The plan, according to Bernstein, “continues a troubling pattern in the commission’s approach to rulemaking in the investment advisor space. The proposal again appears not to identify and support with data the need for a new regulation, seeming to dismiss existing regulatory obligations that already govern the conduct the proposal is trying to address.”

Further, Bernstein continued, “it also doesn’t seem to seriously consider operational difficulties or accurately describe the likely costs advisors will bear, particularly smaller advisors. These operational difficulties and costs will be on top of the many other new requirements coming at advisors at an unprecedented speed and scale.”

The proposal “is also another example of the commission’s moving away from the principles-based regulatory framework for advisors — which includes their overarching fiduciary duty — towards more prescriptive and rigid requirements that will likely result in advisors’ judgments being second-guessed in hindsight,” Bernstein added.

‘Internet’ Advisors

The SEC’s plan regarding when investment advisors providing advisory services over the internet can register with the SEC “would modernize the Internet Advisers Exemption in two ways,” Gensler explained.

First, the SEC’s plan would require advisors seeking to rely on the Internet Advisers Exemption “to have at all times an operational, interactive website through which the advisor provides digital investment advisory services on an ongoing basis to more than one client,” Gensler explained.

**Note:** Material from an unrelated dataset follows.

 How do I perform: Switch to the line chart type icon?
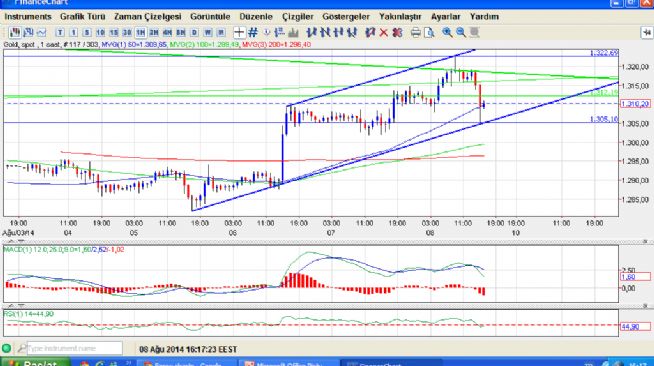(41, 32)
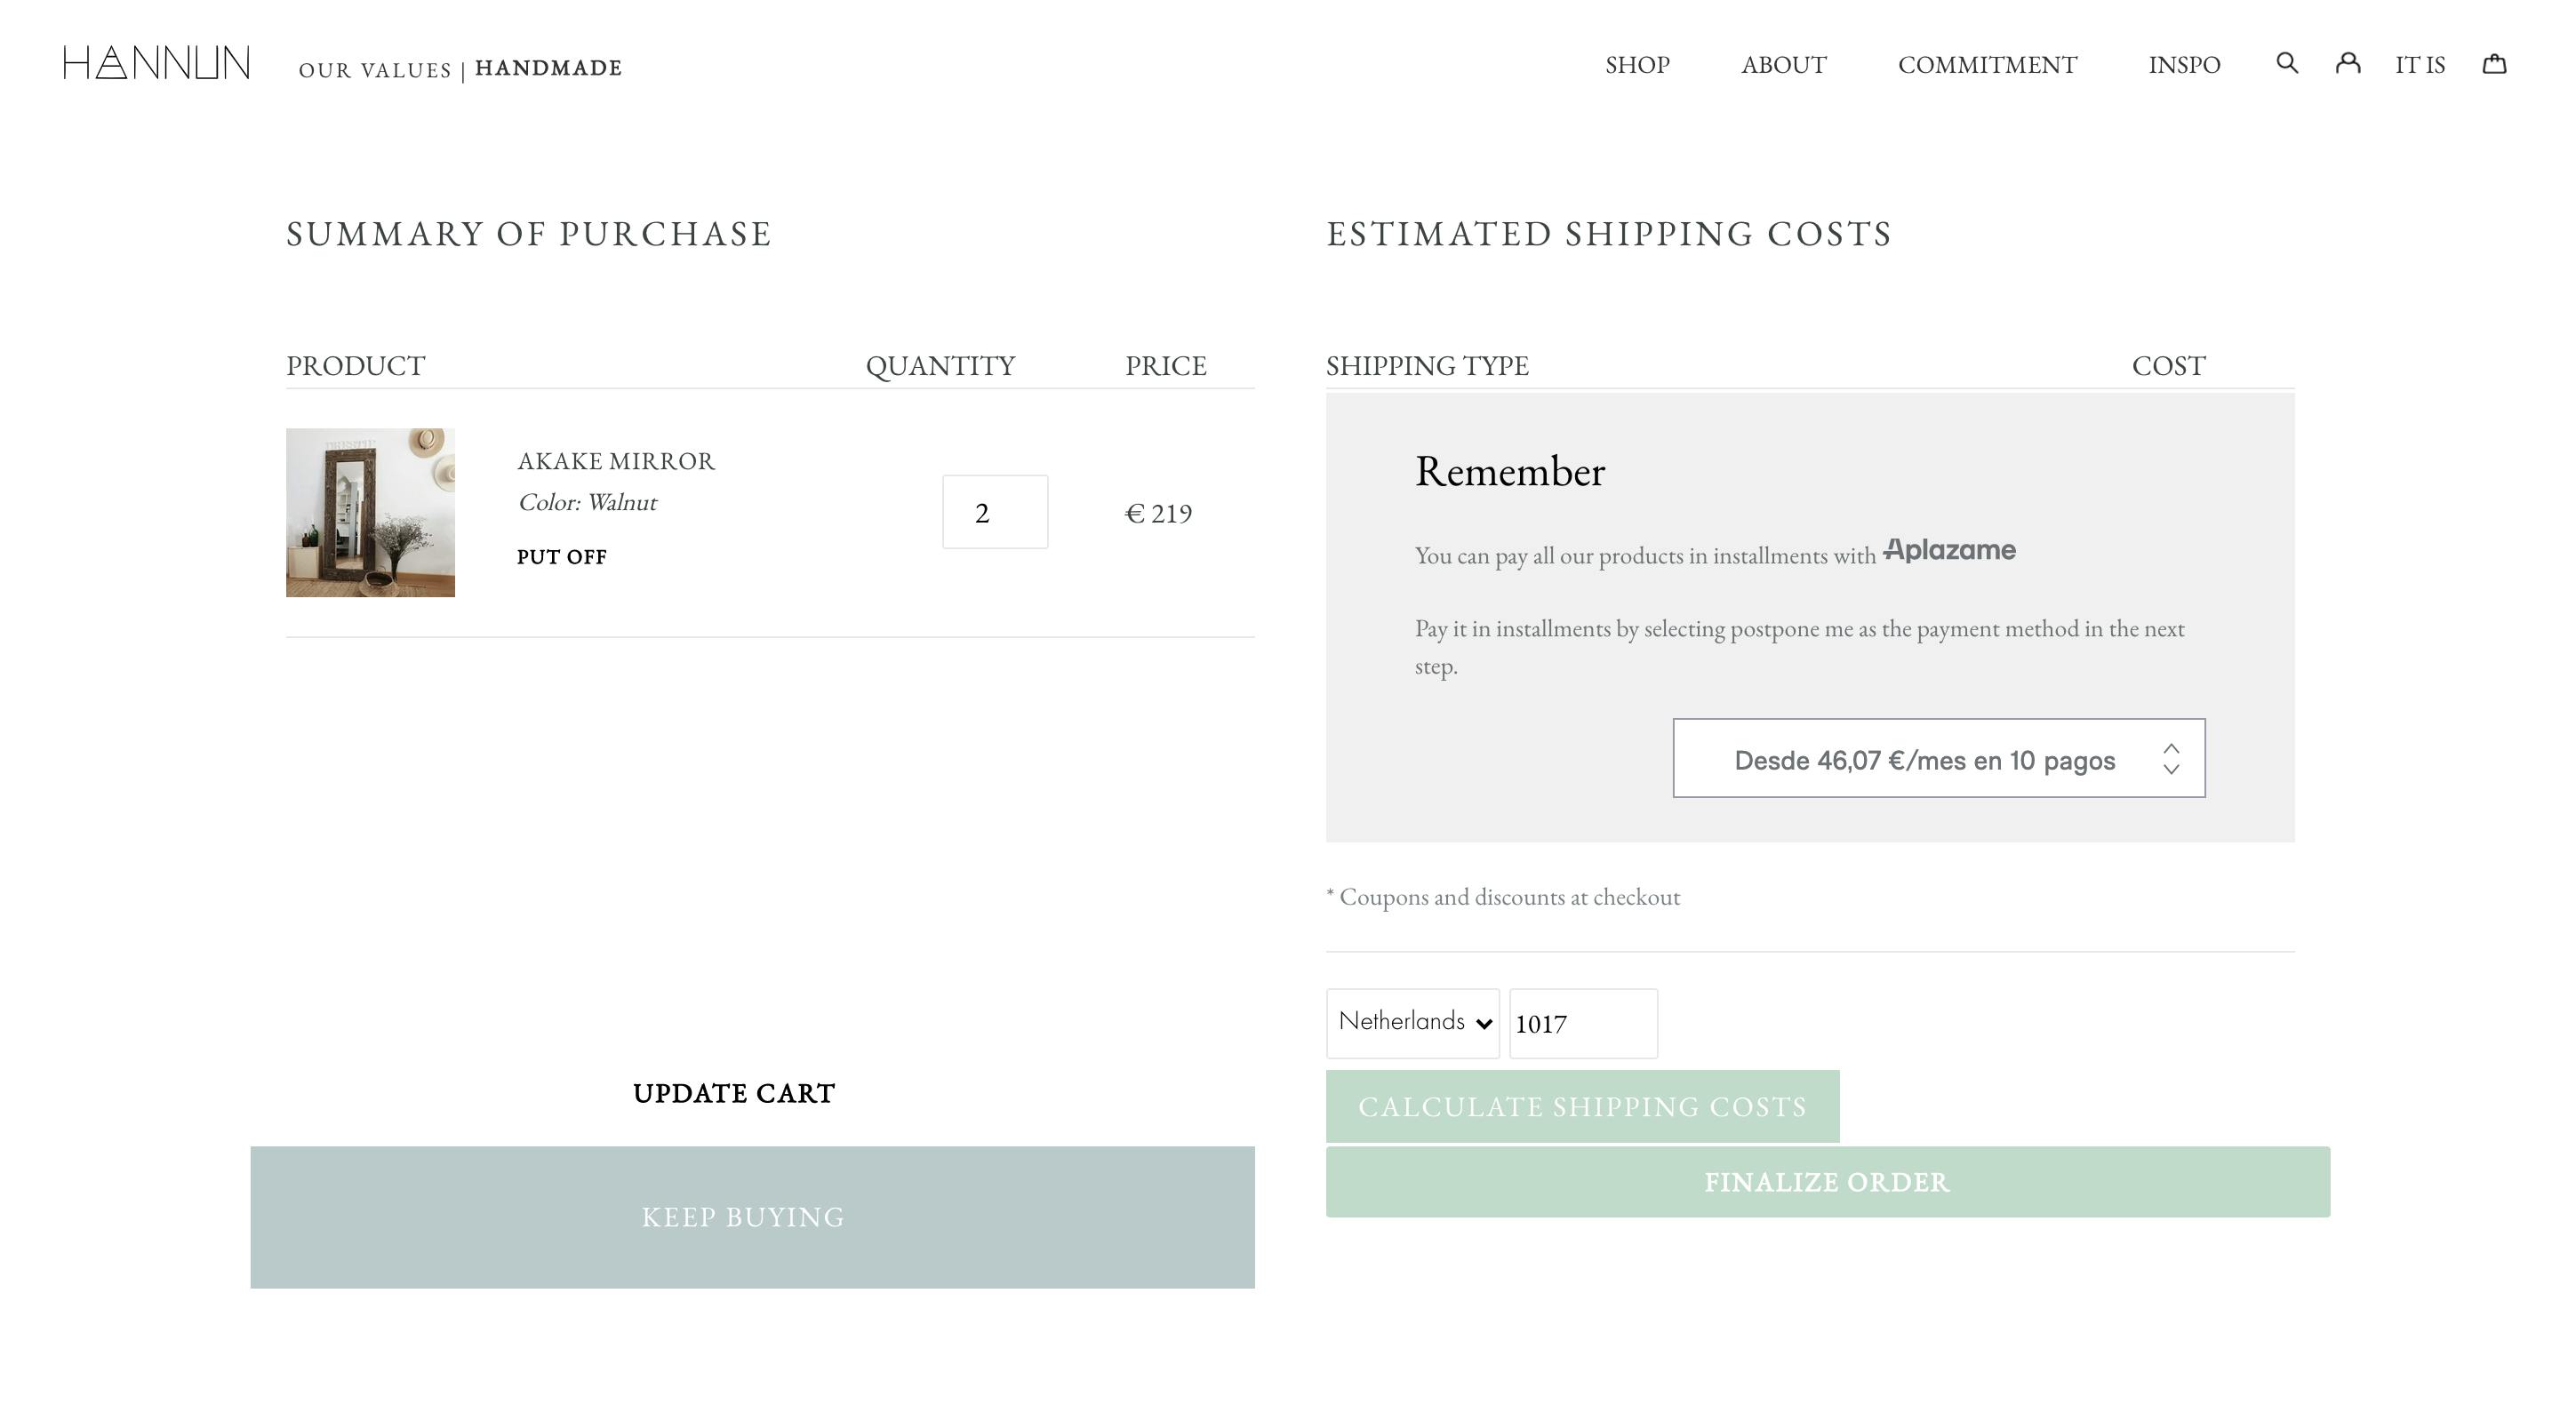
Task: Open the user account icon
Action: (2347, 63)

“That means, if the proposal is adopted, firms that rely on the Internet Advisers Exemption — thus being regulated by the SEC rather than state securities regulators — would actually need to advise clients through the internet and do so from the moment the firms rely on this exception. The website cannot be used as a prop, akin to how a man behind the curtain used props to pretend to be the Wizard of Oz,” Gensler said.

Second, the proposal would require advisors seeking to rely on the Internet Advisers Exemption to provide advice to clients “exclusively through this operational, interactive website,” Gensler continued. “Currently, the rule allows advisors to qualify as internet advisors while, for instance, also serving a small number of investors in person, over the phone or by other means.”

These changes, Gensler stated, “would better reflect what it means in 2023 truly to provide an exclusively internet-based service.”

The plan requires that internet advisors “have an operational, interactive website at the time of registration,” William Birdthistle, director of the SEC’s Division of Investment Management, said during the open meeting.